## Exercise aim
The answer is an exact repetition of every entry, with all images left out.

## Data provided
--------------------------------
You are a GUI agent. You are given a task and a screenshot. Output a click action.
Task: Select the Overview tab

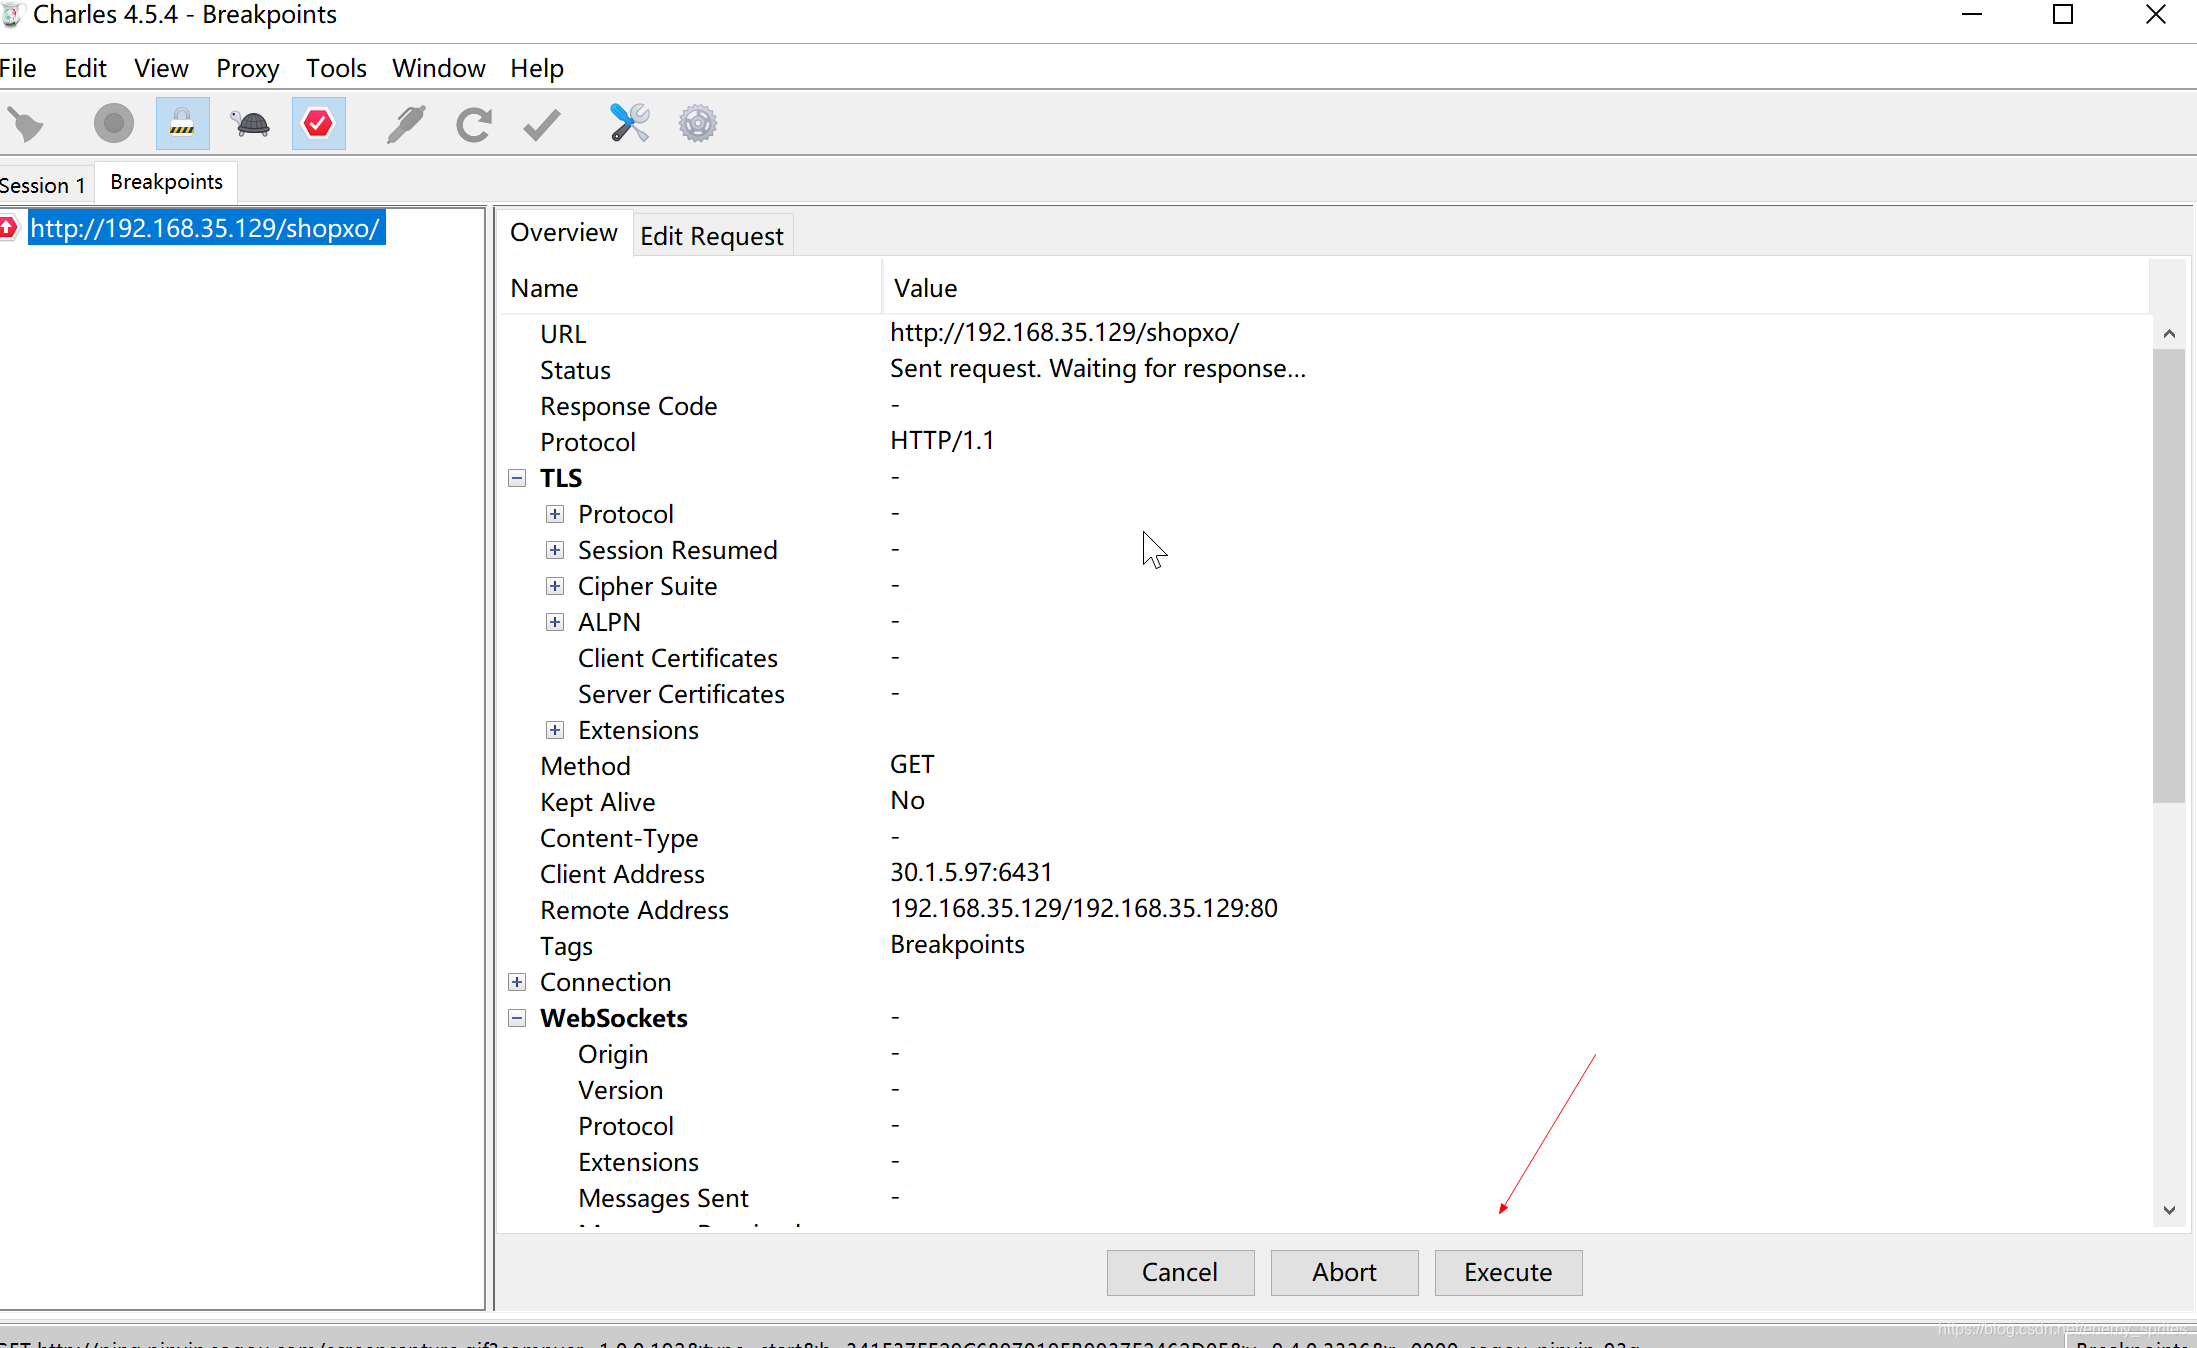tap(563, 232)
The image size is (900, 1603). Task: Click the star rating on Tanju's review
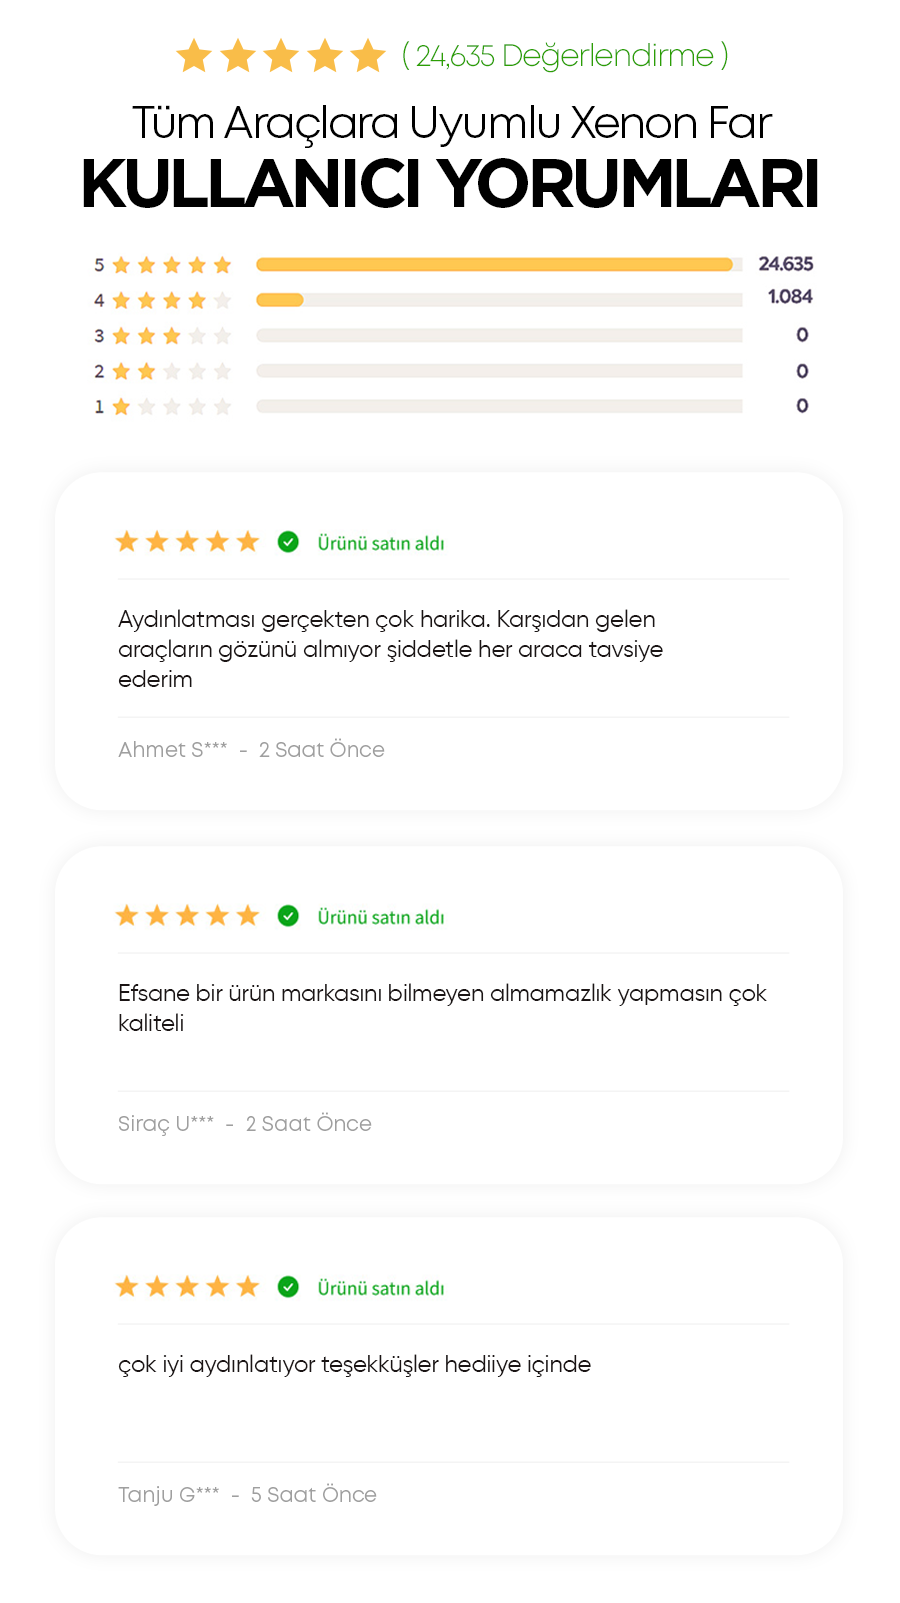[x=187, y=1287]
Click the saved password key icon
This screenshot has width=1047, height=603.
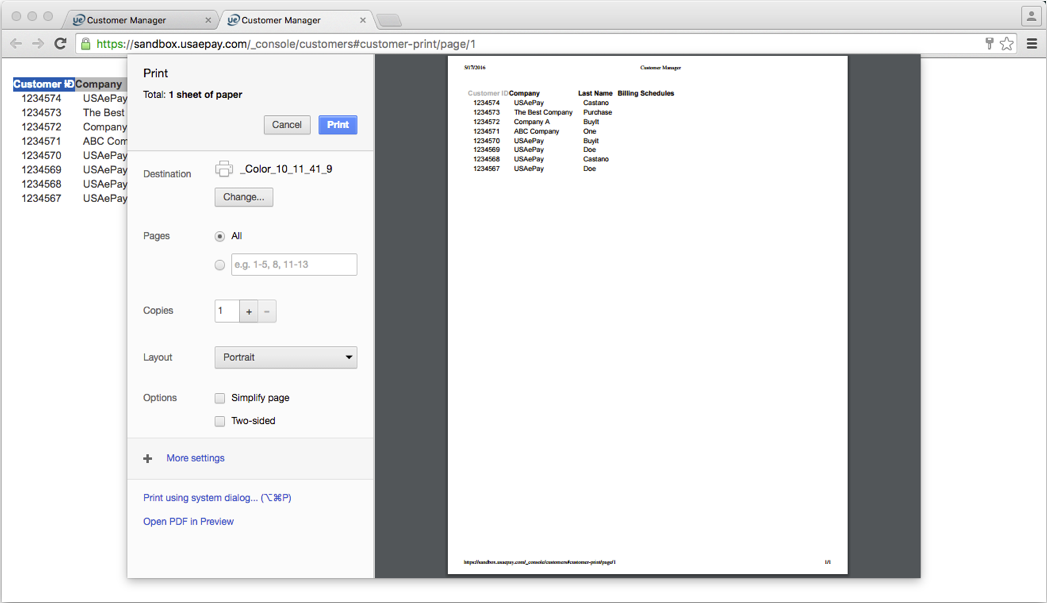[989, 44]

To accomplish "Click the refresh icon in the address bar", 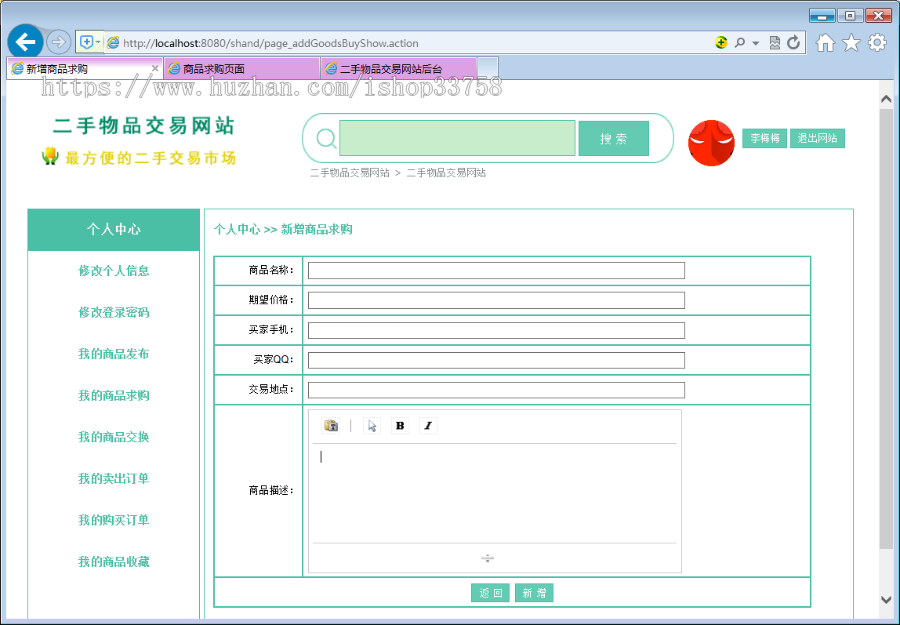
--------------------------------
## Response area
You are a GUI agent. You are given a task and a screenshot. Output a click action.
Task: Select the Overview tab

tap(563, 232)
The image size is (900, 1603). Task: Click the star rating on Tanju's review
[x=187, y=1287]
Click the saved password key icon
This screenshot has width=1047, height=603.
[989, 44]

To accomplish "Click the refresh icon in the address bar", 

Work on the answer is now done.